My main reasoning for Saw II being the best (it could very easily have been Saw VI at the top spot) is that it does everything the first film does, only better. As is the case for many sequels, this sophomore effort improves on every element. The traps are bigger, but still suitably low-fi, the plot is twisty, and Jigsaw has a much more expanded role. Our protagonist for this film is Detective Eric Matthews (Donnie Wahlberg) who looks like he’s just got done cosplaying as Max Payne. He drinks, he’s violent and corrupt, and he’s stuck on desk duty. After being named by Jigsaw in one of his recent games, Matthews and a team track him down and apprehend him. But it soon becomes apparent that this was his plan all along, and Matthews is the player in Jigsaw’s latest game.
The game involves a group of people trapped in a house. One of them is Detective Matthew’s son. There’s no escape, and they’re all going to be killed by a nerve gas unless they can find the antidote. Acting a precursor to the game of teamwork in Saw V, tensions start to fray as they fight for who gets the antidote – as well as who is going to subject themselves to the game to retrieve it.
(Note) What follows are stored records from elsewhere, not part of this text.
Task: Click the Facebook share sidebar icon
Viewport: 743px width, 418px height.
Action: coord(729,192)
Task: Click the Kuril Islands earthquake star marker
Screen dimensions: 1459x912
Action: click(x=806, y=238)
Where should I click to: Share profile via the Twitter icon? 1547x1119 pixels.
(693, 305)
The franchise is in its element when it resembles a twisted social experiment, and this house of nerve gas, broken needles, and other traps is the most nerve-wracking in a series that thrives on it. As people are bumped off, either by traps or each other, things get desperate. Perhaps it’s due to the lack of a wider overarching story in this film (though there is a bit of Jigsaw backstory) that allows it to keep the momentum going all the way to the end, leaving you feeling like you need to gasp for air as the final twist is revealed.
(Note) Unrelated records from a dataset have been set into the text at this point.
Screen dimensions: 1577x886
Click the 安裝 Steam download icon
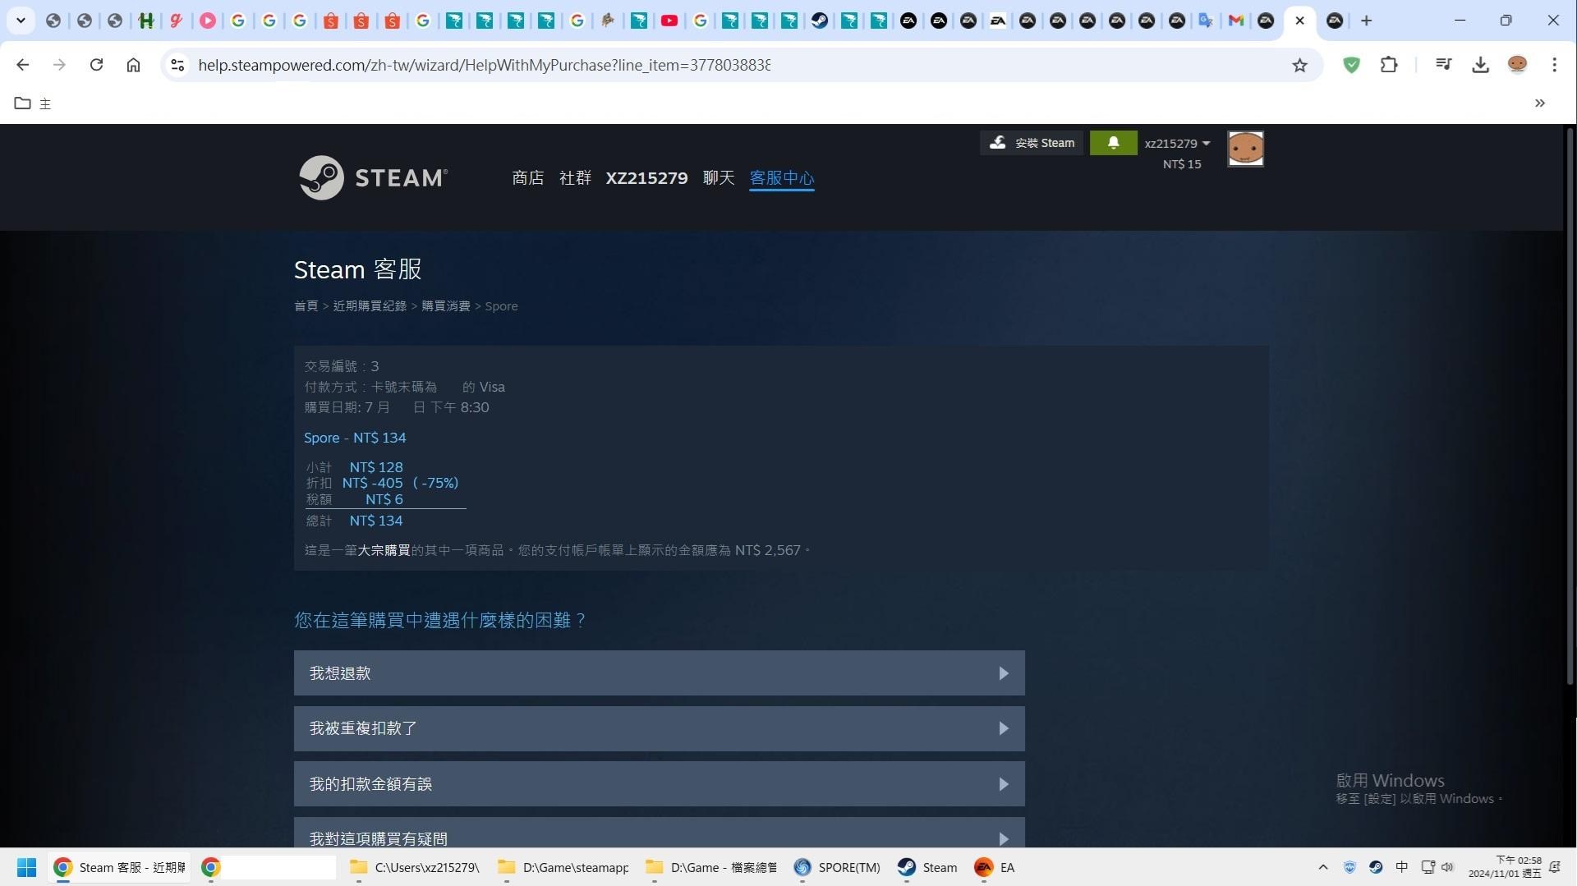[997, 142]
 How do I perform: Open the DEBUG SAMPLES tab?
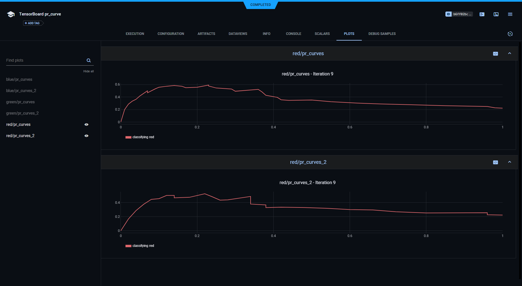382,34
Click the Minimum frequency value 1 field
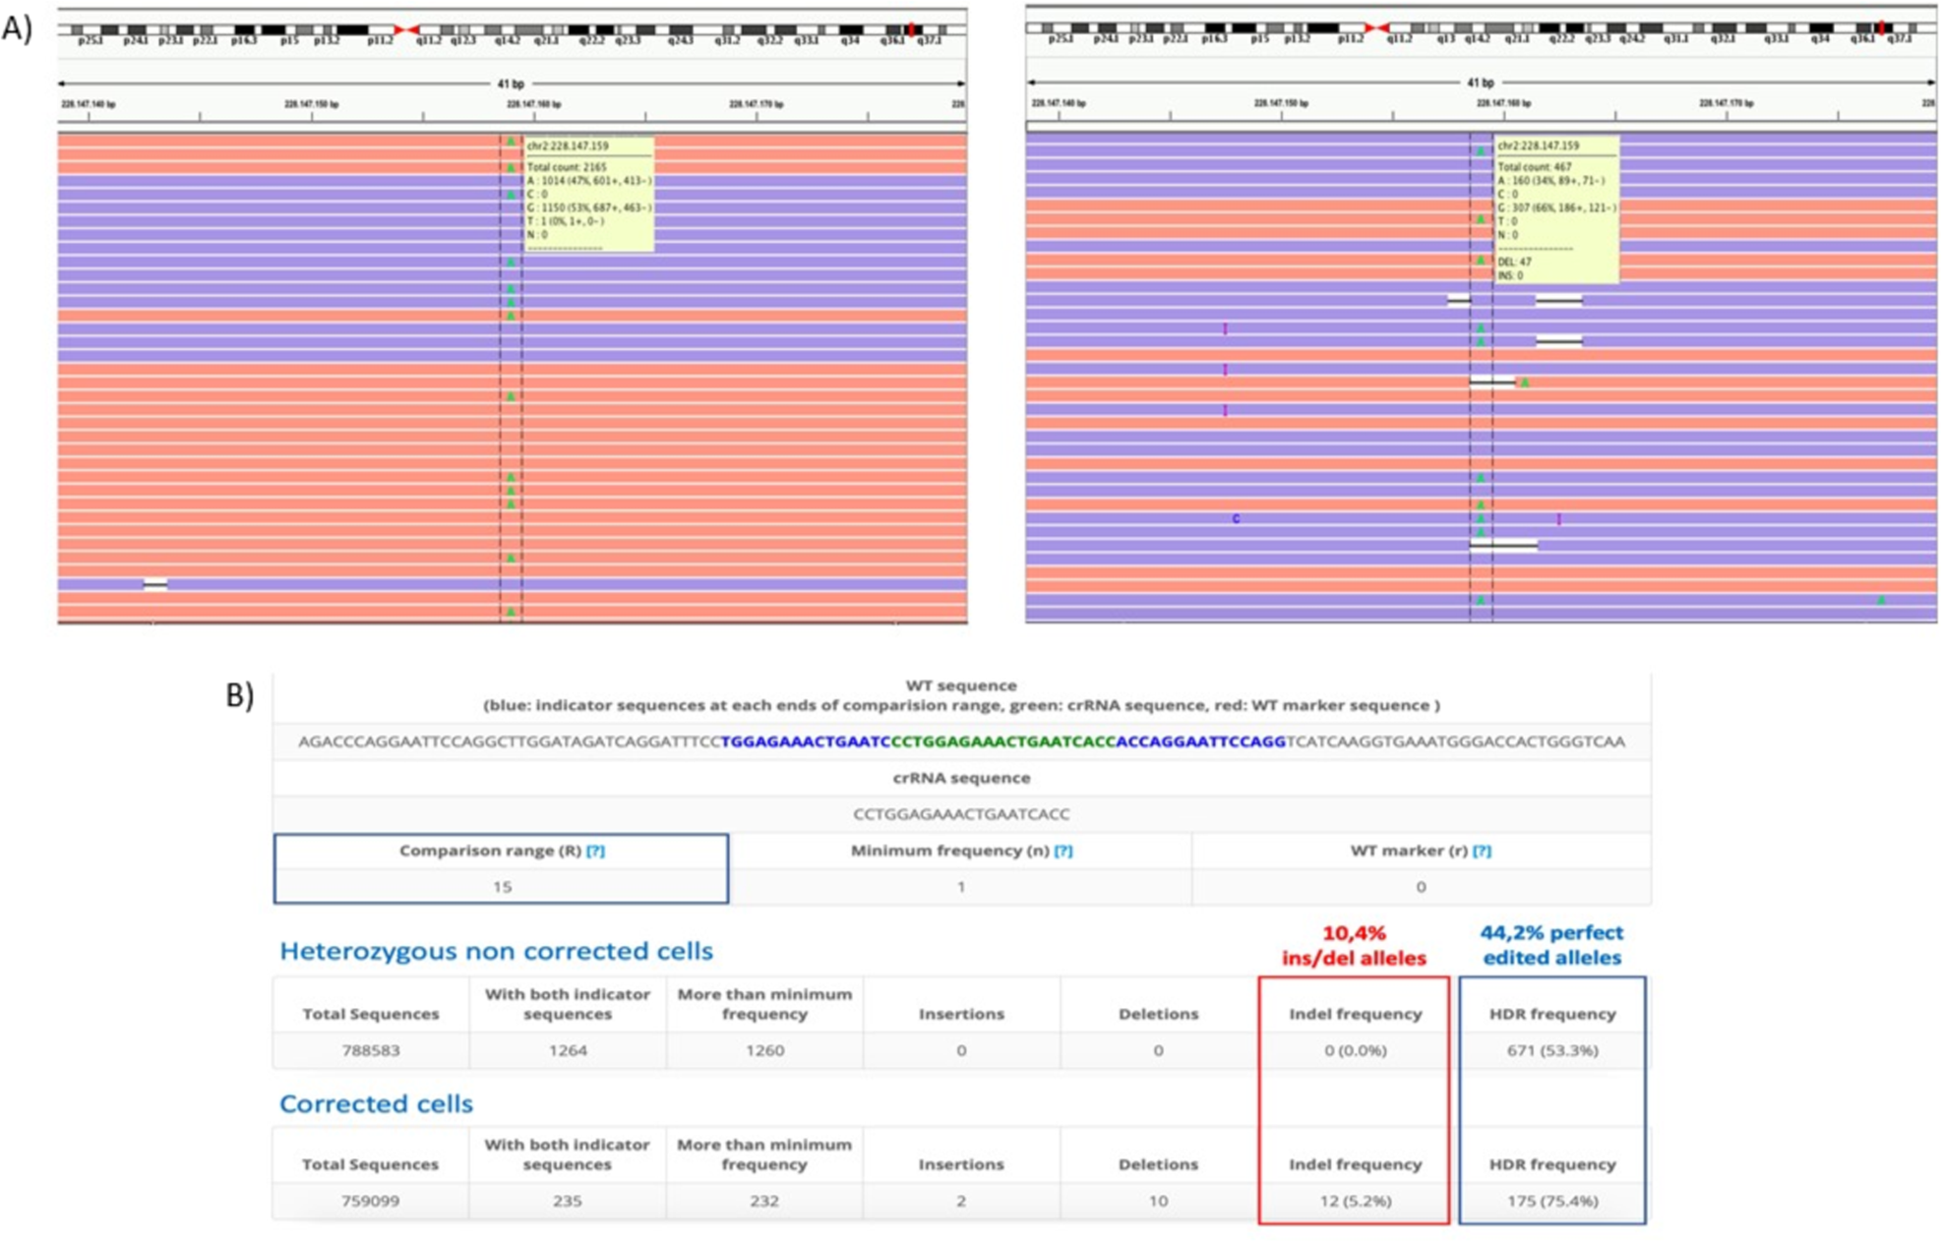1942x1241 pixels. click(960, 886)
It’s in the scenes between Wahlberg and Tobin Bell that the film really shines. If nothing else, Saw II proves that the secret ingredient to this franchise’s longevity, aside from the guilty pleasure of watching someone get killed in a horrible way, is Bell’s performance as Jigsaw. His voice has become instantly recognisable as Jigsaw, as has the fantastic “Hello Zepp”, which has become the theme of the series. Saw II does everything right.
So that’s my ranking. Do you agree? Or disagree? Or do you just think the franchise should die? Let me know. And with Spiral added, the list is now up to date. Hopefully we’ll see more of this franchise in the future. I realise they’re not all brilliant, but there’s a real excitement to watching a new Saw film, not knowing where it’s going but being excited to see how they tie it in to the increasingly insane lore.
And it would be nice to see John Kramer one last time. Apparently there was a plan at one point to have Tobin Bell sing a Johnny Cash song over the credits of Spiral. But it was dismissed as too gimmicky. If a tenth film gets the greenlight (and what a perfect way that would be to round off the series!), then I promise you, nothing is too gimmicky for this franchise.